Na ação, Barros - procurado pelas alterações legais pleiteadas por empresários em todas as três situações investigadas - é denunciado como o responsável pelas ''tratativas com determinados interessados na aprovação de projetos de lei, impondo a estes a obrigação de entregar valores em dinheiro (e até em cheques), sob a perspectiva de represálias por parte da Câmara Municipal, sempre mediante aproveitamento do temor e respeito gerado na população por agentes ocupantes de cargos no Legislativo''.
No depoimento dele no dia da prisão, no qual apontou como o esquema era operado, o vereador do PMDB chegou a lembrar que os três empresários beneficiados ''são pessoas idôneas, amigos de infância'' dele. Ainda conforme o depoimento, ao qual a FOLHA teve acesso, o vereador ainda os teria orientado ''como funciona o esquema de compra de votos para ser aprovado um projeto''.

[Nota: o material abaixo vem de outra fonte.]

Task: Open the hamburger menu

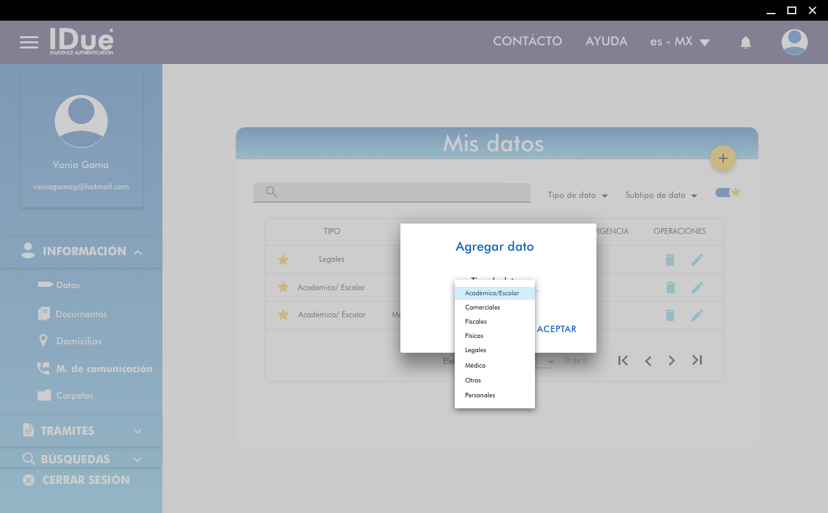Action: pos(29,43)
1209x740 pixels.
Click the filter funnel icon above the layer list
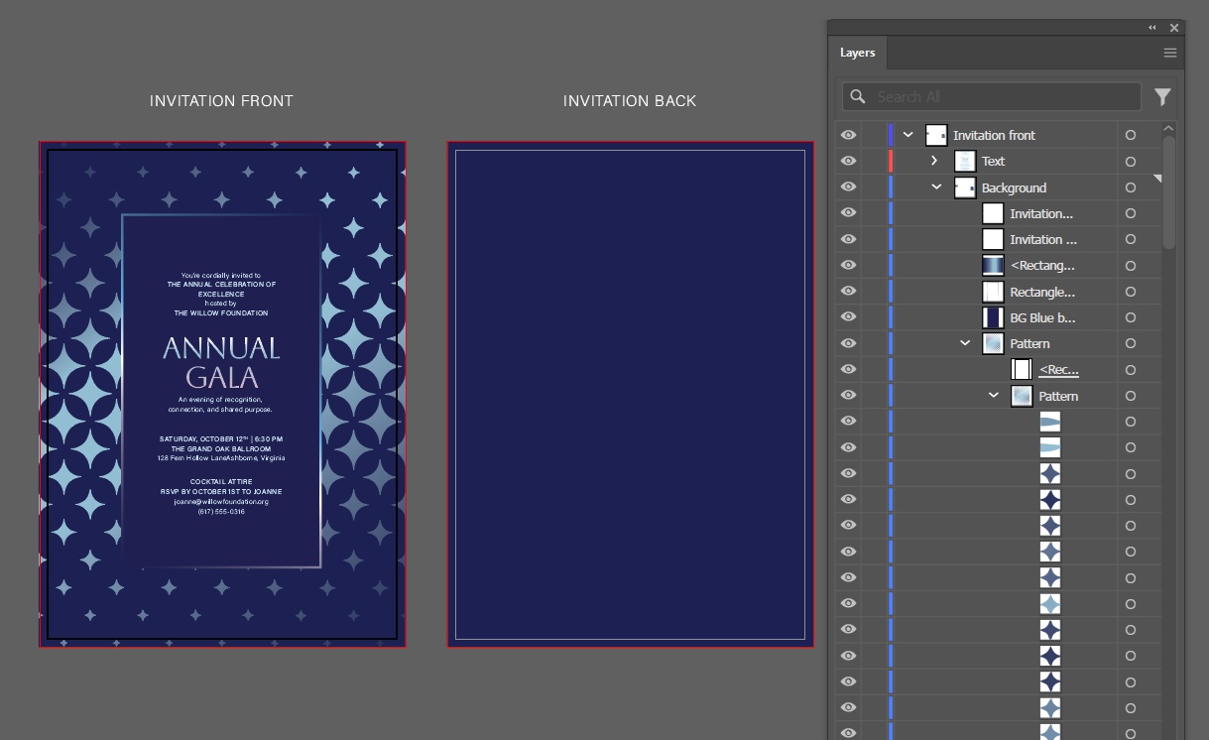pyautogui.click(x=1162, y=96)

De acordo com o promotor Cláudio Esteves, os empresários não foram denunciados na ação penal por eventual crime de corrupção ativa, por exemplo, porque os indícios de concussão teriam sido fortes o suficiente para provar que eles efetuaram os pagamentos mediante ameaças. ''Percebemos que determinados projetos de lei sofrem tramitação absolutamente fora do natural: ou era atrasada ou acelerada, conforme o interesse do cidadão, sem contar a confissão de um dos vereadores e depoimentos de testemunhas (13, ao todo). Além disso, essas vítimas não propuseram nada; foram intimidadas'', afirmou.
Sobre o pedido de prisão contra Barros e Bonilha, Esteves alegou que o principal fundamento da medida foi ''a garantia da ordem pública, fundada no fato de que entendemos de que poderia haver reiteração de ações criminosas''.

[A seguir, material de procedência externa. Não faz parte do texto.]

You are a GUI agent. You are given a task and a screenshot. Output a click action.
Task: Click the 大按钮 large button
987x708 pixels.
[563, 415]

A promotora de Defesa do Patrimônio Público, Leila Voltarelli, disse que a pasta aprofundará as investigações também à forma como se deu a tramitação dos projetos a fim de apurar se houve ainda crime de improbidade administrativa. ''Se os fatos investigados tiverem vícios de ilegalidade, podemos pedir mesmo a reversão dos efeitos da lei'', avisou.
Na parte da manhã, durante depoimento, Bonilha negou participação nas reuniões em que o dinheiro seria repartido. ''Isso mexeu principalmente com a instituição Câmara; nós vereadores passamos, mas a instituição tem que ser preservada'', afirmara. Seu advogado, Ronaldo Neves, classificou a relação do cliente aludida por Barros como ''abraço de afogado''. ''Ele está tentando levar mais pessoas em um ato isolado; Bonilha não presenciou nem recebeu nada'', garantiu Neves, que disse aceitar quebra de sigilos telefônico e bancário do vereador.